Perrotin Paris is proud to present “Purple Cloud”, Zach Harris’s debut exhibition outside the United States and his first with the gallery. Harris’s practice synthesizes many art-historical references and is highly inspired by European pictorial tradition, making the presentation of his work in France particularly significant.

Harris’ work is included in several public collections, including The Hammer Museum, The Santa Barbara Museum of Art, and Princeton University Art Museum, and in many prominent private collections such as The Rachofsky Collection, Dallas, TX.

Past solo exhibitions include Echo Parked In A No Vex Cave, at David Kordansky Gallery, Los Angeles, CA; Central Park In A No Vex Cave, at Zach Feuer, New York, NY in 2013 and Must Chill, at Feuer/Mesler Gallery, New York, NY in 2015. Past group exhibitions include Made in L.A, at the Hammer Museum, Los Angeles, CA in 2012 and Unorthodox at the Jewish Museum, New York, NY in 2015.

Of goddesses: and with idolatrous paintings Remove again from shadow their waists’ bindings: So that when I’ve sucked the grapes’ brightness To banish a regret done away with by my pretence, Laughing, I raise the emptied stem to the summer’s sky And breathing into those luminous skins, then I, Desiring drunkenness, gaze through them till evening.

(Stéphane Mallarmé)

While closely observing Zach Harris’ mysterious and obsessive body of work, one discovers that the surface of his wooden panels, painted with vibrant tones and troubling shapes, in fact reveals a variety of subtle woodworking techniques, from laser etching to hand-carving, echoing an American sensibility to crafts.
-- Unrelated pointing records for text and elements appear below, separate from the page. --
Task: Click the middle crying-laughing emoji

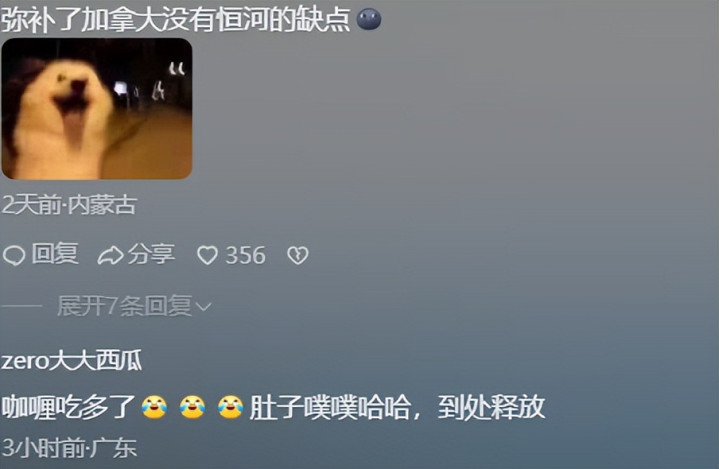Action: [x=192, y=407]
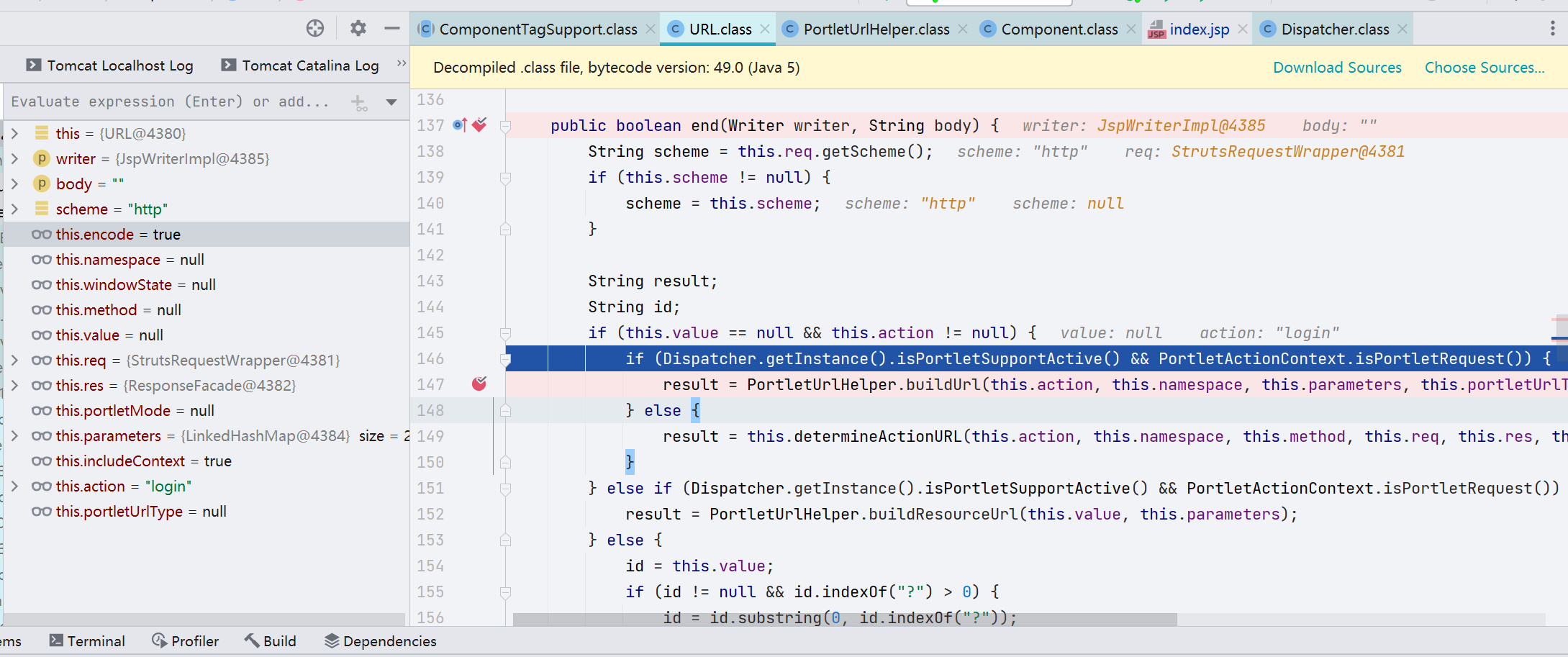Expand the this.parameters variable node

(15, 435)
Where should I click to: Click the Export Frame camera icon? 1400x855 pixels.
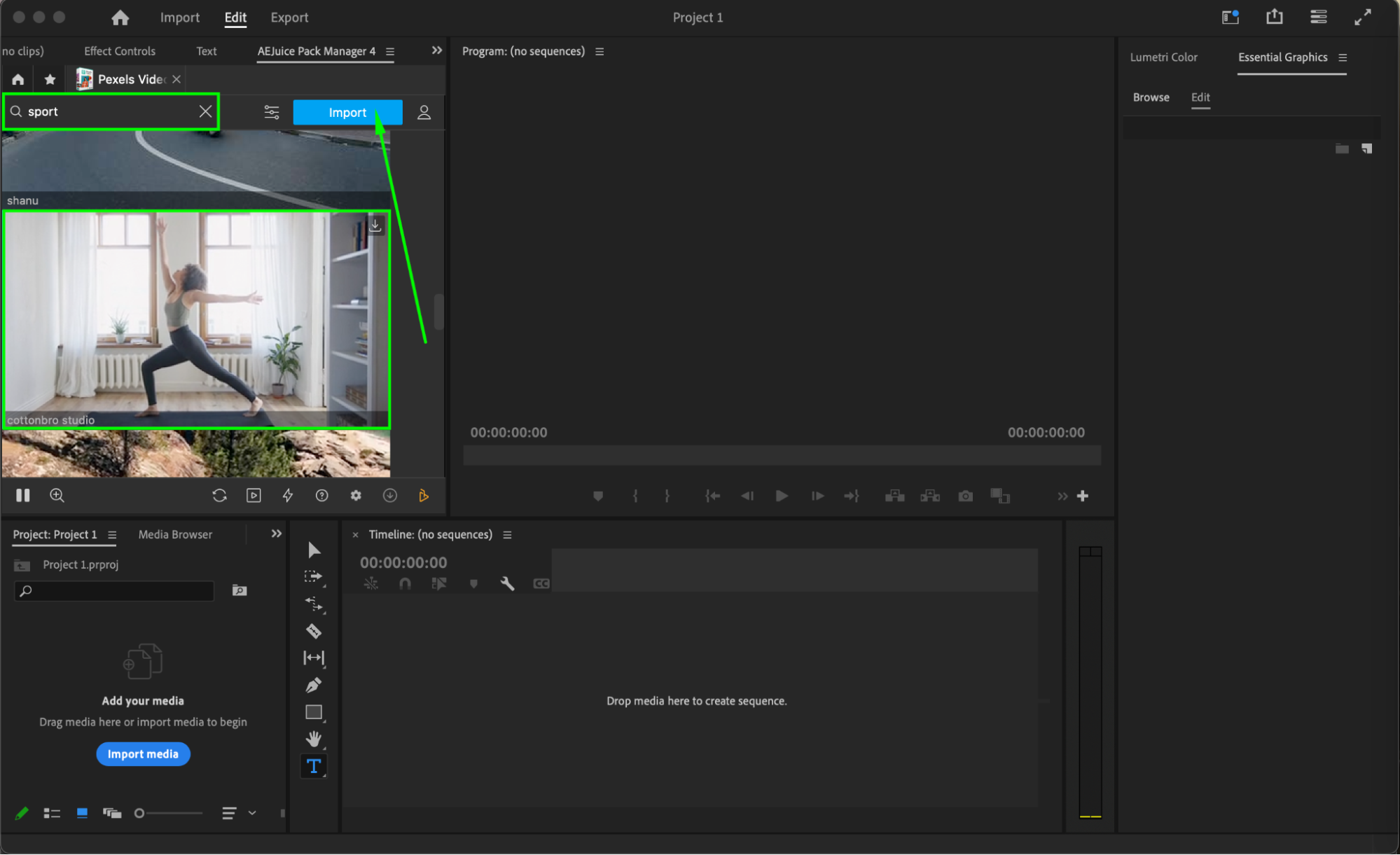coord(965,496)

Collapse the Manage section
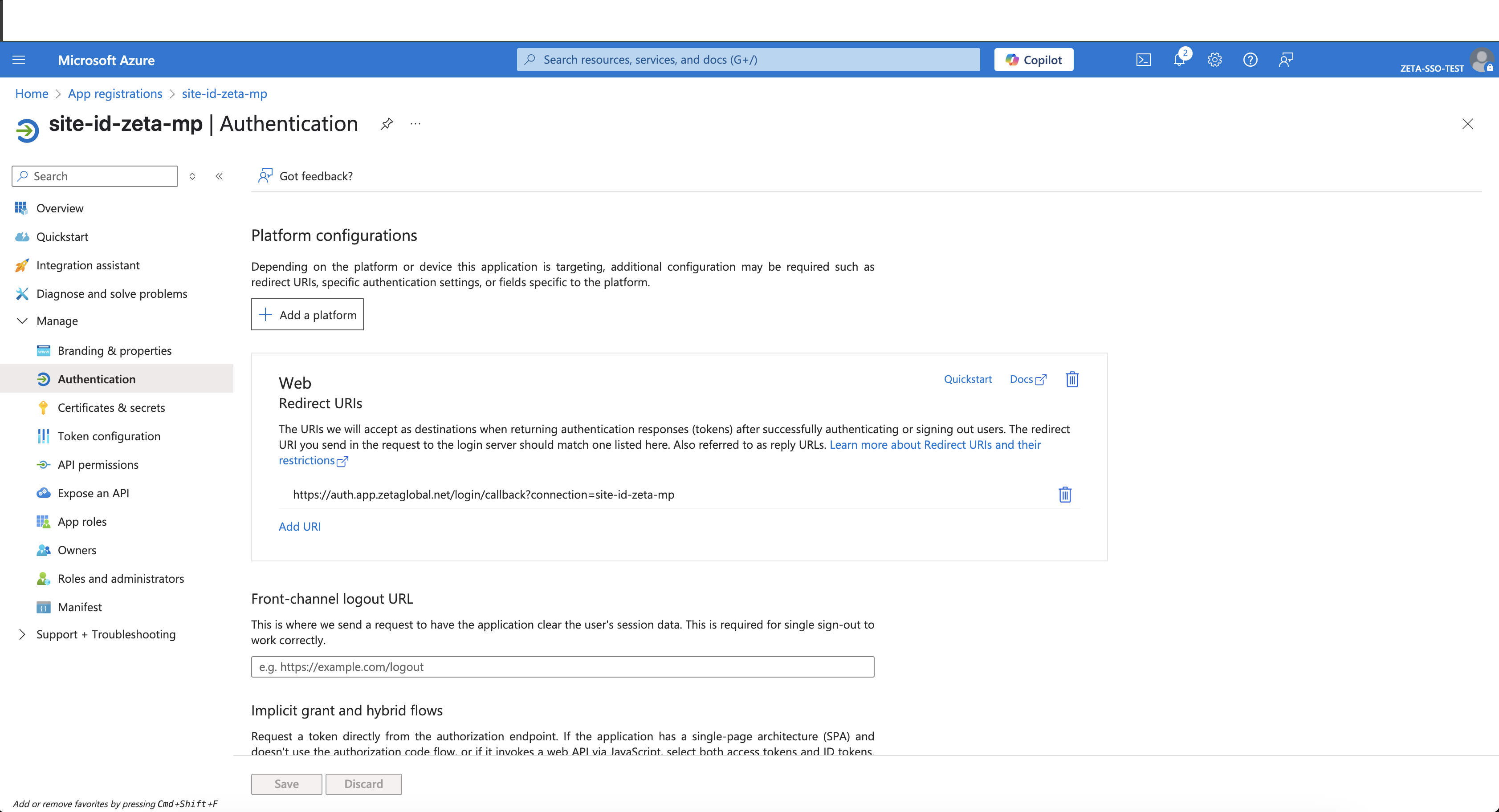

The cracks and cut-outs expose a myriad of detailed sketches, scrupulously drawn with a pencil or a micron pen, representing erotic scenes recalling the iconography of Persian or Mughal miniatures, if not battle scenes or representations of angels and saints, as if directly inspired by Michelangelo’s Last Judgement. There is indeed, in Zach Harris’ ensemble of paintings, an insightful tension between the macro and the micro, the large picture and the small details, the captivating virtuosi surface and the meticulous obsessive undercoat.
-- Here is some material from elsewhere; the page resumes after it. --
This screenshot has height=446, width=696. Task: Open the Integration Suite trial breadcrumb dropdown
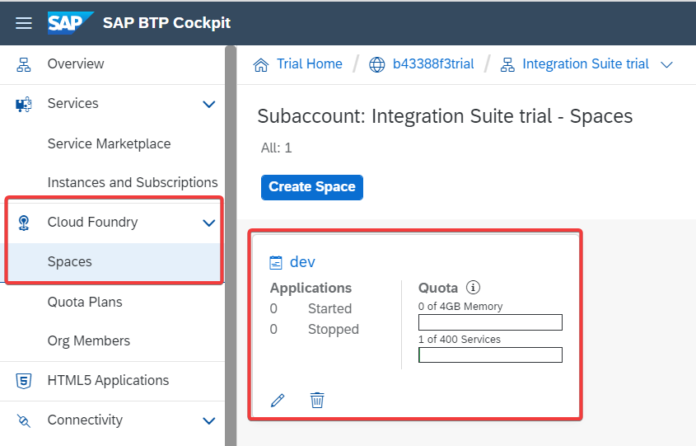[668, 65]
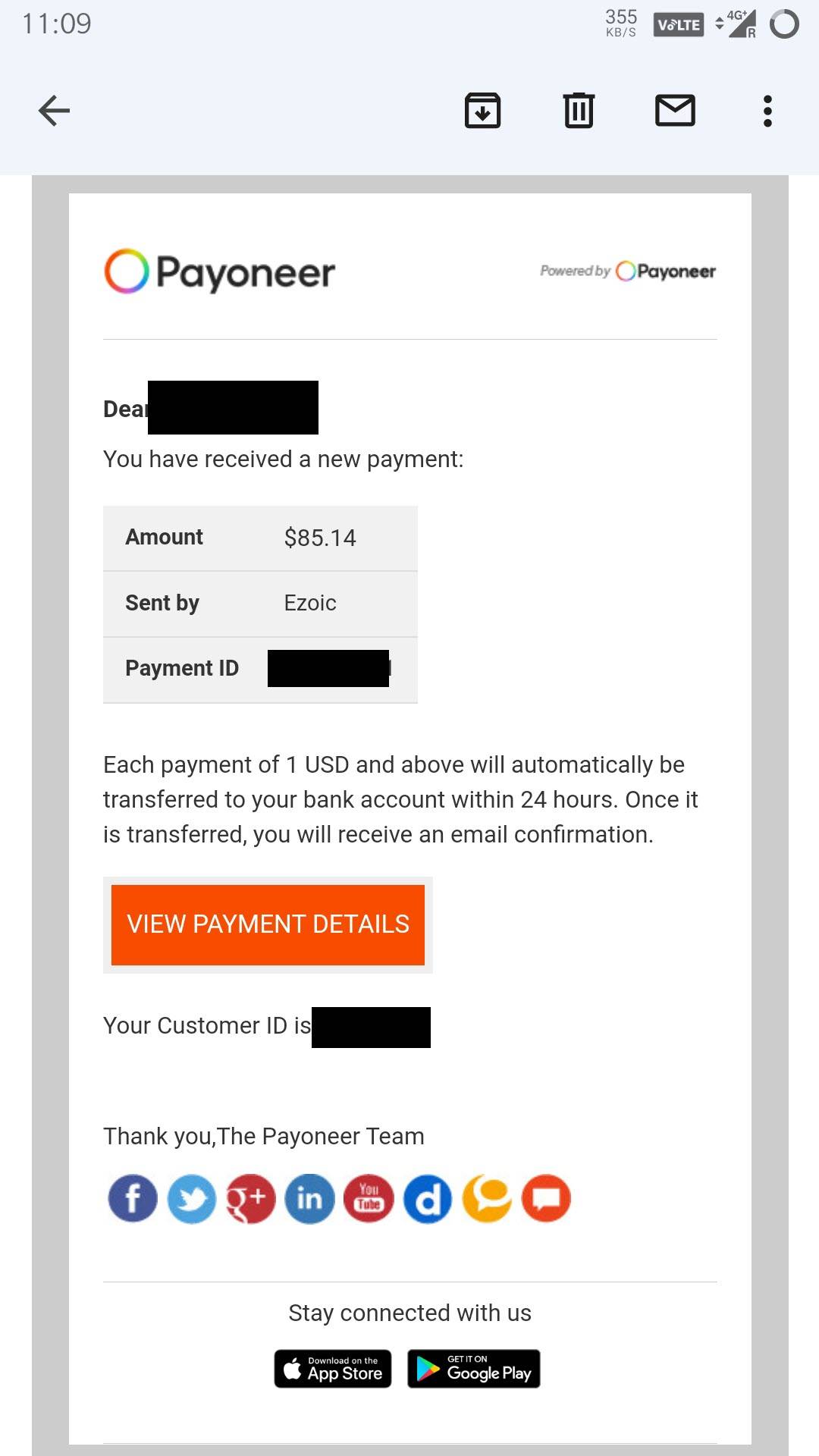The height and width of the screenshot is (1456, 819).
Task: Delete email with trash icon
Action: pos(579,111)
Whether he depicts Mayan calendars or solar clocks evoking Vitruvius Man and his perfect proportions, whether he aligns stars and mythical characters or portrays burning books and lightning on the edges of his wooden panels, Zach Harris conveys in his work a fervor for cosmology and cyclical systems, but also a profound, insoluble reflection on chaos and order. In many ways it could be related to the systemic approach of American painter Paul Laffoley, whose symbolic and seemingly paranoiac language addresses the mystical, while his bright colors and eccentric imagery also reference the Science Fiction genre. Similarly Zach Harris has developed a painting practice revolving around an almost compulsive study of calendrical structures, and in particular of the number ‘2020’, which stands for a perfect alignment of figures, while also evoking the possible date for an utopian perfect vision of an ideal future.

There seems to be a fascination for European painting in Zach Harris’ pictorial universe and representation of the world. Post-Impressionism’s vivid colors and geometric shapes come to mind when looking at Harris’ multifaceted panels. He also explicitly refers to Pierre Bonnard’s 1921 work The Open Window in one of his pieces that features a carved window shaped as a guillotine. Furthermore the mysterious visions within Zach Harris’ paintings might evoke the symbolism of Gustave Moreau, but tainted with a hint of Californian psychadelia.

Here again, observing Zach Harris’ panels feel like a journey in the dead-ends of Californian subculture where American tradition of visionary landscape painting meets optical illusions, and where psychedelic tones and underground figures encounter occult symbols such as pyramids and eyes in an overall sentiment of a mystical and apocalyptic end of the world. His paintings are haunted with purple clouds, orange sunsets and pink sunrises, and a strange magic emanates from their halo. It is the vision of Gustave Moreau falling in love with Salome, if only the two were, in their perfectly French outfits, cruising in a convertible through the fading golden light of Malibu Beach.